Molecular therapy. Oncology最新文献

Engineered retargeting to overcome systemic delivery challenges in oncolytic adenoviral therapy. 工程重靶向以克服溶瘤腺病毒治疗中的全身递送挑战。

Molecular therapy. Oncology Pub Date : 2025-06-06 eCollection Date: 2025-06-18 DOI: 10.1016/j.omton.2025.201005

Louise Leparc, Hiroaki Wakimoto

引用次数: 0

Novel synthetic peptide-based vaccine shows promise against prostate cancer. 一种新的合成肽疫苗显示出对抗前列腺癌的希望。

Molecular therapy. Oncology Pub Date : 2025-06-04 eCollection Date: 2025-06-18 DOI: 10.1016/j.omton.2025.201000

Karina Vázquez-Arreguín

引用次数: 0

Novel immunotherapy for multiple myeloma involving activation of plasmacytoid dendritic cells. 涉及浆细胞样树突状细胞活化的多发性骨髓瘤新免疫疗法。

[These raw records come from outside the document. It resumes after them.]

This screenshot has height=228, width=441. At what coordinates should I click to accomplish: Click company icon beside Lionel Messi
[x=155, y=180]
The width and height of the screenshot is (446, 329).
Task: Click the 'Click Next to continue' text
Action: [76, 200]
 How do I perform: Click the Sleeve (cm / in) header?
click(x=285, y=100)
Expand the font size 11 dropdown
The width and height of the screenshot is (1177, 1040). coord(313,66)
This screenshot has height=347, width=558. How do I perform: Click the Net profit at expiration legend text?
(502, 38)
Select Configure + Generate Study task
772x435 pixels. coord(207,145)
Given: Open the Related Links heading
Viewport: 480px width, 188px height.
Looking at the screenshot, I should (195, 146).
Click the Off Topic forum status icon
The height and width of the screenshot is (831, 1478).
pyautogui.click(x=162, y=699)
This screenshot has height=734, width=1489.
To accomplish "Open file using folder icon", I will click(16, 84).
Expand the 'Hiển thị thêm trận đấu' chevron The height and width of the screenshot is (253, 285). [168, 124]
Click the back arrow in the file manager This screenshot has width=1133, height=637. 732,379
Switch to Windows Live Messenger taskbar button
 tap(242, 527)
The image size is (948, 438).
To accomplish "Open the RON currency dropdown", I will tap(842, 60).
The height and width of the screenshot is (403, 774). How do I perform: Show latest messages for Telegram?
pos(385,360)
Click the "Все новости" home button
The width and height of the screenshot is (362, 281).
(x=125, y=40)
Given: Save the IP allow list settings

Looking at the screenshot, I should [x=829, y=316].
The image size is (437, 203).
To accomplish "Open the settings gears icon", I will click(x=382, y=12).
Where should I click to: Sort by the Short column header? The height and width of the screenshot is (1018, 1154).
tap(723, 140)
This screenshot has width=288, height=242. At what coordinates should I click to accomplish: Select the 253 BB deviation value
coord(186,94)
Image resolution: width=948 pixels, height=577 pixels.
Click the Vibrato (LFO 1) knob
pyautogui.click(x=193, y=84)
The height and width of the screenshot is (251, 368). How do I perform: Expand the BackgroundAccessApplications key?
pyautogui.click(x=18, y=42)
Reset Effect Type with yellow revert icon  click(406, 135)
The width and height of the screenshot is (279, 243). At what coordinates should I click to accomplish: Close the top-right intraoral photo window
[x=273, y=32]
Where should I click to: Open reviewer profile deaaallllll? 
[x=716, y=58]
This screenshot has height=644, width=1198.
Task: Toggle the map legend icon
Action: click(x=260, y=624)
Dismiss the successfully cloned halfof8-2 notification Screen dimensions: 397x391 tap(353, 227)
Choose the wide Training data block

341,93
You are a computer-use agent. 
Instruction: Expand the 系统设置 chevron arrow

Molecular therapy. Oncology Pub Date : 2025-06-04 eCollection Date: 2025-06-18 DOI: 10.1016/j.omton.2025.201004

Masayuki Kurimoto, Tomohiro Watanabe, Masatoshi Kudo

引用次数: 0

The safer effector cell? Potential of CD147 CAR NK cells to tackle tumors with lower toxicity. 更安全的效应细胞？CD147 CAR - NK细胞治疗低毒性肿瘤的潜力。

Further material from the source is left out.